While the reaction shows that the bitcoin network can self-regulate, having to rely on miners and pool owners doing the right thing is problematic, to say the least. The distribution of mining power has become less concentrated, but the possibility remains that a 51% attack can still happen.
(Image Source: Blockchain.info)
It’s hard to deny that there are indeed security issues with bitcoin. However, a recurring theme is the fact that these security breaches and issues have less to do with the protocol itself, and a lot more to do with the people and services handling and storing these bitcoins.
For instance, the inputs.io bitcoin heist and the Pony botnet took advantage of wallets stored online and on Internet-connected computers.
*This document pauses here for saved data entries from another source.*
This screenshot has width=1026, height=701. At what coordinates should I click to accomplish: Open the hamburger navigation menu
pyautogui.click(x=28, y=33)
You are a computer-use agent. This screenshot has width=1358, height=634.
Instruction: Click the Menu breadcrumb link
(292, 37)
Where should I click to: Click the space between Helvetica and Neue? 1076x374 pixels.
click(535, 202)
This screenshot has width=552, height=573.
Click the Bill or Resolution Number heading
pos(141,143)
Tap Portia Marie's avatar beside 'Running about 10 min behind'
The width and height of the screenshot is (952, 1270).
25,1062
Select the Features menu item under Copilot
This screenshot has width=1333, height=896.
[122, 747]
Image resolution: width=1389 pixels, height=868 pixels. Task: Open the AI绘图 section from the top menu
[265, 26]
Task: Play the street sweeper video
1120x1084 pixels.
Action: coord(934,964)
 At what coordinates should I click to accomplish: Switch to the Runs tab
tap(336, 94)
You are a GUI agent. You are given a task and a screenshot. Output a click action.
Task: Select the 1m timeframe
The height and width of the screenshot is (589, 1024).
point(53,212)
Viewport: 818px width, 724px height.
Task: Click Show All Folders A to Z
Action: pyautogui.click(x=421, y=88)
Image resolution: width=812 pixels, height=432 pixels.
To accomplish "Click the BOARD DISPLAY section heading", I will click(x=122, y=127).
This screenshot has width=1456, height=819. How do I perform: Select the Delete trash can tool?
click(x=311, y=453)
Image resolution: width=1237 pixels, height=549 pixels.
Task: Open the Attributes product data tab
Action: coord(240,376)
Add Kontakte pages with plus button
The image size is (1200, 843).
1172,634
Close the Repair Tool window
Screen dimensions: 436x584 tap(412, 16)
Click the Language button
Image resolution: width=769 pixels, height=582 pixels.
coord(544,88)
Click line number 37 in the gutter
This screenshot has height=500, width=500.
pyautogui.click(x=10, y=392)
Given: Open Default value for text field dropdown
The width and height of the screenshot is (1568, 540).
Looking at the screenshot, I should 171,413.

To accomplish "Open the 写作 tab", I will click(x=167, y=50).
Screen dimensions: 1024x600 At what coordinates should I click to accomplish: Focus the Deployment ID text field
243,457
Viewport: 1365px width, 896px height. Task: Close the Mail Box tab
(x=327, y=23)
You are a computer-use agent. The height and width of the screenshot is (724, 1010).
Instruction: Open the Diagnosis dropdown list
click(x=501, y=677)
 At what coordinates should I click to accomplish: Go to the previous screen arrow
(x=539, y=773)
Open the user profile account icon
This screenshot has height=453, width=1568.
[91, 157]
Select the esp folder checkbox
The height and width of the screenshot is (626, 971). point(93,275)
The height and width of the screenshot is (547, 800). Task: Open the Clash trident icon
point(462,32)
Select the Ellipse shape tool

Simply storing Bitcoins in an offline savings wallet, such as a paper or hardware wallet, should eliminate the risk of having bitcoin wallets stolen over the Internet. While some of the money lost in the Mt. Gox fiasco was indeed from offline wallets, there is conjecture that this was a direct result of how Mt. Gox implemented an automated system which pulled from offline wallets when needed.
The dangers of once-trusted sites and exchanges such as Mt. Gox and Silk Road 2.0 either being hacked or imploding and going offline are not so easily dismissed, though. The lack of a central authority that regulates bitcoin can be seen as a strength, but it’s also a weakness. For one, it may be a lot more difficult to hold individuals or companies accountable through legal channels.
More importantly, though, the unregulated bitcoin ecosystem means that there’s no way to ensure that services and exchanges comply to standards of trustworthiness and security. We trust banks because we know that they’re heavily regulated and can’t be established on a whim. This plainly hasn’t been the case with bitcoin exchanges.
Interestingly enough, the fallout from Mt. Gox may just be good for bitcoin. In a joint statement issued by 5 leading bitcoin exchanges, the need for appropriate and independently audited safety measures for custodians, alongside more transparency and accountability, is brought up.
It’s conceivable that such measures are exactly what bitcoin needs if it wants to survive recent events and reestablish its credibility and security. Ironically however, these forms of regulation and auditing may end up going against the original spirit of bitcoin. How this paradox will resolve itself, though, remains to be seen.